** Task **
Copy nothing but the lines below running from the line containing "Robert Plant (126, 2022)" through the line containing "Note legali (682, 1273)", both end lines included.

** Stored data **
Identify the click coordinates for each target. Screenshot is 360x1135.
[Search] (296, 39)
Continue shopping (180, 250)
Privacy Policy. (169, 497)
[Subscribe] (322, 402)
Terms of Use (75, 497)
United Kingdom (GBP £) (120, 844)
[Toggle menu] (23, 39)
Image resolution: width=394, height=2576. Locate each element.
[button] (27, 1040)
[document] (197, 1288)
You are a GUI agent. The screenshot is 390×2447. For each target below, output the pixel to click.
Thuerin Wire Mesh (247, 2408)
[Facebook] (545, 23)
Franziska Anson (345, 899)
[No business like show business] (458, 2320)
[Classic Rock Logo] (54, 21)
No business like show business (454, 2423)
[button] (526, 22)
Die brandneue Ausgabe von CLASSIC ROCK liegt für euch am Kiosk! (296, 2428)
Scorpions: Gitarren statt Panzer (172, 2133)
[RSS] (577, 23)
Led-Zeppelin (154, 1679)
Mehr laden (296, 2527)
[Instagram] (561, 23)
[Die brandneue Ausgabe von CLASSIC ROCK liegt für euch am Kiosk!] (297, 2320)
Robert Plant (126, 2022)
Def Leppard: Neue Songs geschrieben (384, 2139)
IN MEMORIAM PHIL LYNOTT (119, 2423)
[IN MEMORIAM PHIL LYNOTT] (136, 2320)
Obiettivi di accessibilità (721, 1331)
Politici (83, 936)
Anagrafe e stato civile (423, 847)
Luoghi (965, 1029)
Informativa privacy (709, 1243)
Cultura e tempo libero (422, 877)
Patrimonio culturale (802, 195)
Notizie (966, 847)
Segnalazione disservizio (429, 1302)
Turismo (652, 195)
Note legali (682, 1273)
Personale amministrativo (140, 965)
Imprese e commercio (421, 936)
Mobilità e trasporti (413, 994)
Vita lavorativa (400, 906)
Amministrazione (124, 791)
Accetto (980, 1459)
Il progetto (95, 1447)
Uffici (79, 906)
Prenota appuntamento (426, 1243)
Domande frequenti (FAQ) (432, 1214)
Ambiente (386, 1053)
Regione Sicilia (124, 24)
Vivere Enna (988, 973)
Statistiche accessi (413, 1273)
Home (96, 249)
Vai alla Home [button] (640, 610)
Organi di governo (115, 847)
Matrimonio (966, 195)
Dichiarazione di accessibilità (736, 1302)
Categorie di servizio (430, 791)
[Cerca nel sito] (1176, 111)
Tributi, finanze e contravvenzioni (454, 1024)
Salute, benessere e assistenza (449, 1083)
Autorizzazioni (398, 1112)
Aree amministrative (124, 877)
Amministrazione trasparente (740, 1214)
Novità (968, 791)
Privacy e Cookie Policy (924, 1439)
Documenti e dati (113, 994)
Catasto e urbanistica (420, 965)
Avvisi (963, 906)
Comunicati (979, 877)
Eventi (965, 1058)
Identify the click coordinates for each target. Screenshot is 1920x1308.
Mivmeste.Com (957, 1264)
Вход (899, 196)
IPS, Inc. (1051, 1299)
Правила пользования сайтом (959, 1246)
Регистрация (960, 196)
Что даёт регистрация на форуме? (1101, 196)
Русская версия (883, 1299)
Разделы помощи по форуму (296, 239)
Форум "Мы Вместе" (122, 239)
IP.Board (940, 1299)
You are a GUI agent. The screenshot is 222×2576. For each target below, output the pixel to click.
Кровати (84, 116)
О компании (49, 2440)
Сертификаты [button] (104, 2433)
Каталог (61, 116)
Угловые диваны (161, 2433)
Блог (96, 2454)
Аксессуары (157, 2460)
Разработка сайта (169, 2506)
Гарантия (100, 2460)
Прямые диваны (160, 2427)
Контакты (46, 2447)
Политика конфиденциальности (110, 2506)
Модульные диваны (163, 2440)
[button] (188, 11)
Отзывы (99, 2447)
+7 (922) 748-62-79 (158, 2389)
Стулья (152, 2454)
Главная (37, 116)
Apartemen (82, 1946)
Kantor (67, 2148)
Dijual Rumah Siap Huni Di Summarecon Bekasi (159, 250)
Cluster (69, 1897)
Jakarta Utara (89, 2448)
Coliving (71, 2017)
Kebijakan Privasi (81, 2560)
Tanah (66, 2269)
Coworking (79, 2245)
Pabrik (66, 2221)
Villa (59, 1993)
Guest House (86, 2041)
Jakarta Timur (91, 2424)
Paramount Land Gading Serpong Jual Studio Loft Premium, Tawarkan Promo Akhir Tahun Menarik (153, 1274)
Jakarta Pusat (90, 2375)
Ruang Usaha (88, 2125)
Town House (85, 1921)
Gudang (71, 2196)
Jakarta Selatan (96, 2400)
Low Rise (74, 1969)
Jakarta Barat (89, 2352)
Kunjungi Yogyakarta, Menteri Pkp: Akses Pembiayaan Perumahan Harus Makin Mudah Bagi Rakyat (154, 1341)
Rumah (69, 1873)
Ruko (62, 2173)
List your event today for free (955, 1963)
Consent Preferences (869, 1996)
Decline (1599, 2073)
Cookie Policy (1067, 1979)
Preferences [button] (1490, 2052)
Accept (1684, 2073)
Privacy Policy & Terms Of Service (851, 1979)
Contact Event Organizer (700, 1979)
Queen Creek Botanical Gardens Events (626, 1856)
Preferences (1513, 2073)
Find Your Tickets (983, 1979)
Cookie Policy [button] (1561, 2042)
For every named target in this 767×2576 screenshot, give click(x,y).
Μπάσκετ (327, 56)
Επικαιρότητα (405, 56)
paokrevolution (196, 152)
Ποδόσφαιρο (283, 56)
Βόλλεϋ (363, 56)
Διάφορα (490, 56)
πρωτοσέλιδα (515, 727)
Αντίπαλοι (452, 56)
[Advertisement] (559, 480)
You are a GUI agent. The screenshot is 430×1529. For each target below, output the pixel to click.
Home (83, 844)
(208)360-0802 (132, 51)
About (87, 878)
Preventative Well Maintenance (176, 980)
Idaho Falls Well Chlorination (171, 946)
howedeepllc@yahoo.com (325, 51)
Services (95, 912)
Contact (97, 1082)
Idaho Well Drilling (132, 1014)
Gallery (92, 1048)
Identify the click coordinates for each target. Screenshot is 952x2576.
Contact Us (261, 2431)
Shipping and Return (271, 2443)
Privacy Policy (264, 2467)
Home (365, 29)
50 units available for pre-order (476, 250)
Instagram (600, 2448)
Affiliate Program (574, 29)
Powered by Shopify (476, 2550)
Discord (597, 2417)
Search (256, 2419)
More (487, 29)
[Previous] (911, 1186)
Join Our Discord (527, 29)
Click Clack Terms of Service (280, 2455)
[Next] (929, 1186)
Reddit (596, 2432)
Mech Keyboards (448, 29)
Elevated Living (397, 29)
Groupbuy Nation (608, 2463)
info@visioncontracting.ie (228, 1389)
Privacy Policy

** Solution for this exercise **
Robert Plant (126, 2022)
Def Leppard: Neue Songs geschrieben (384, 2139)
IN MEMORIAM PHIL LYNOTT (119, 2423)
[IN MEMORIAM PHIL LYNOTT] (136, 2320)
Obiettivi di accessibilità (721, 1331)
Politici (83, 936)
Anagrafe e stato civile (423, 847)
Luoghi (965, 1029)
Informativa privacy (709, 1243)
Cultura e tempo libero (422, 877)
Patrimonio culturale (802, 195)
Notizie (966, 847)
Segnalazione disservizio (429, 1302)
Turismo (652, 195)
Note legali (682, 1273)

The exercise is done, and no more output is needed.